Bangui désespère du soutien de la France
(Agence France Presse)

Les autorités centrafricaines, dans l'incapacité de répondre aux exigences salariales des fonctionnaires en grève, multiplient depuis deux semaines les critiques contre la France, même si des voix se font entendre pour défendre le "partenaire traditionnel".
Le président Ange-Félix Patassé et son parti ont récemment accusé la Paris - premier bailleur de fonds bilatéral de la Centrafrique - d'abandonner Bangui à son sort en conditionnant son aide financière à la signature d'un accord avec le Fonds monétaire international (FMI).
"Nous n'avions pas attendu de signer un accord pour voler au secours de la France", avait pesté le président Patassé le 1er décembre, lors d'un banquet offert pour le 42ème anniversaire de l'indépendance de la Centrafrique, en présence de l'ambassadeur de France à Bangui.
Au-delà des considérations matérielles, l'intransigeance financière de l'ex-puissance coloniale est interprétée par de nombreux dirigeants comme une preuve de désamour envers le régime, voire une volonté délibérée de nuire.
A la veille de l'opération "Centrafrique pays mort" des syndicats de la fonction publique, le parti présidentiel, le Mouvement pour la libération du peuple centrafricain (MLPC) avait ainsi violemment critiqué l'attitude de Paris à l'égard du régime Patassé.
"La France des flibustiers (...) s'est résolue à acculer notre peuple en le maintenant dans une misère plus inhumaine en guise de représailles pour avoir osé élire Ange-Félix Patassé à la présidence de la République" en 1993, affirmait le MLPC.

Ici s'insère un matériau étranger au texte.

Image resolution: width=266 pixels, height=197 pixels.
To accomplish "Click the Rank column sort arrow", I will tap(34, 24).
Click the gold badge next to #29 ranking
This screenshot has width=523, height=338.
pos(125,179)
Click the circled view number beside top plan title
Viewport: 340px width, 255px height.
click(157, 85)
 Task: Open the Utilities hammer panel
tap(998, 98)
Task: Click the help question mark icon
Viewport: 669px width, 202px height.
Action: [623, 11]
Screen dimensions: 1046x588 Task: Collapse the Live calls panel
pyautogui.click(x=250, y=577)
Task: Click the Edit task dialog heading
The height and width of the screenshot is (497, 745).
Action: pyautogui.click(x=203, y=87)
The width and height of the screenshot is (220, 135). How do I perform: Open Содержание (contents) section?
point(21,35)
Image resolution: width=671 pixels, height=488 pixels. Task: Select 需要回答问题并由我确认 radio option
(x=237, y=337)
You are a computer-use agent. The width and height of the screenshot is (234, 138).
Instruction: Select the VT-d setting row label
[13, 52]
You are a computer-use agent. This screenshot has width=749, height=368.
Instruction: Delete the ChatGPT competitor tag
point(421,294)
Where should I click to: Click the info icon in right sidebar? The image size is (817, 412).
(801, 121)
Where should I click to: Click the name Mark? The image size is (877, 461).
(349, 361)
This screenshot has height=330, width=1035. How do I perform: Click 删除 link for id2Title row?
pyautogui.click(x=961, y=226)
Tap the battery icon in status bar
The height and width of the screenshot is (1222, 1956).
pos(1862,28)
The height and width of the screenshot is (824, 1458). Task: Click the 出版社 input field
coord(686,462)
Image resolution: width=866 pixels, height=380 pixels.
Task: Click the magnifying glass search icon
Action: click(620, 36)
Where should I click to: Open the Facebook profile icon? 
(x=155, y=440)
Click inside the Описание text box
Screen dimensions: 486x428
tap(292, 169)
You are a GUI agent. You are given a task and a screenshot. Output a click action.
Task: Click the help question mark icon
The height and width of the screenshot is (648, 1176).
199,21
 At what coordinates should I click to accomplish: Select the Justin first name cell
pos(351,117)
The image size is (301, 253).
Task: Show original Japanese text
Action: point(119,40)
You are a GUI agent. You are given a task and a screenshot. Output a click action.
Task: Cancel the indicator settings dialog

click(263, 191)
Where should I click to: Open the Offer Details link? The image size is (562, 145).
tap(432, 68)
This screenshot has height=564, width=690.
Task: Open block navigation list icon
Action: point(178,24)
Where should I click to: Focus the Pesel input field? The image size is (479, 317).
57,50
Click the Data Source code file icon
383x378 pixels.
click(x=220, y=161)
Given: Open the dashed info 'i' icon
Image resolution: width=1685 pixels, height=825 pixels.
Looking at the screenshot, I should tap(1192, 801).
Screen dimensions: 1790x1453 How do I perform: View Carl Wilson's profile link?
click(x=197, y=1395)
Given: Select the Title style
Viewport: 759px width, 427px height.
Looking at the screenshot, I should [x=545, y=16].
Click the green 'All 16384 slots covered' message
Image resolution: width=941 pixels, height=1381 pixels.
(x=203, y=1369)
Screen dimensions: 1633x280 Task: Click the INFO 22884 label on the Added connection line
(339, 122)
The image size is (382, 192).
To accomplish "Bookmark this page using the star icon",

La violence du propos, que des cadres du MLPC ont tenté par la suite de minimiser en notant que le message ne s'adressait pas aux autorités françaises mais à "une certaine France", traduit néanmoins le sentiment de la plupart des "fidèles" du chef de l'Etat.
"La tête de Patassé ne plaît pas aux dirigeants français et le peuple centrafricain ne fait que payer les pots cassés", a confié à l'AFP un député du MLPC, pour qui la France a soutenu l'ancien président André Kolingba (1981-1993) alors que "le pays n'était pas mieux géré".
Refusant l'idée que la doctrine Balladur est appliquée pour tous, ce même député ayant requis l'anonymat a estimé qu'"on apporte de l'aide sans réserve à la Côte d'Ivoire ou au Cameroun".
"Les relations de la Centrafrique avec la France sont passionnelles, à la limite de l'irrationalité", se résignait pour sa part un diplomate étranger en poste à Bangui.
Le Premier ministre, Anicet-Georges Dologuélé s'est, quant à lui, voulu apaisant en prenant acte du fait que "depuis la doctrine Balladur, la France ne décaisse plus sans accord du FMI", encore moins pour les dépenses récurrentes comme les salaires ou les retraites.
"Mais pour un peuple qui vit dans l'assistanat, c'est perçu comme un abandon", a-t-il expliqué mercredi lors d'un entretien à l'AFP.
Attentif à la montée des tensions sociales dans le pays à mesure que le blocage s'installe entre syndicats et gouvernement, M. Dologuélé a néanmoins suggéré qu'une aide d'urgence permettrait d'éviter le "chaos".
"Il vaut mieux sortir un peu d'argent que d'attendre que les événements ne se dégradent, obligeant à en dépenser encore plus", a-t-il indiqué, dans une allusion directe à l'intervention militaire française pendant les sanglantes mutineries de 1996-97.
L'opposition centrafricaine, qui soutient sans réserve le mouvement de protestation sociale, a tiré profit des dérives verbales des derniers jours pour dénoncer l'irresponsabilité de l'Etat, à la recherche selon elle d'"un bouc émissaire" pour justifier sa mauvaise gouvernance.
Une position symptomatique de la perception ambiguë de l'ancienne puissance coloniale par la classe politique du pays. A plusieurs reprises, notamment lors des élections présidentielles de 1999, cette même opposition estimait que la France... cautionnait le "régime Patassé".